Unsurprisingly, the therapist here also brings up the "Freudian" issues that were plaguing Ikari throughout the franchise, as well as his awful relationship with his father, who views Shinji as nothing more than a tool, rather than a son. Cracking open the anime series of Neon Genesis Evangelion from the perspective of a therapist and identifying the best methods of assistance for the emotionally charged issues of the protagonists makes for a fantastic read that fans of the franchise would get a kick out of here.

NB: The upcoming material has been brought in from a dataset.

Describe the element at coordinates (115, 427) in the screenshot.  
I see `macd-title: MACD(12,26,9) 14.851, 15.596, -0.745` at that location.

What do you think would be the best way to treat Shinji Ikari? Feel free to let us know in the comments or hit me up directly on Twitter @EVComedy to talk all things comics, anime, and anime characters dealing with severe mental issues!
Neon Genesis Evangelion is a psychological drama by way of giant monster versus mech anime. The franchise debuted as a television series in 1995-1996 with two films following in 1997. Neon Genesis Evangelion: Death & Rebirth is an one-part drastically abridged retelling of the first 24 episodes of the television series, and one part new animation. The End of Evangelion, the second film, would incorporate some of Death & Rebirth's original animation and offer an alternate take on the original series' controversial final two episodes. The original series and movies are now available to stream worldwide on Netflix.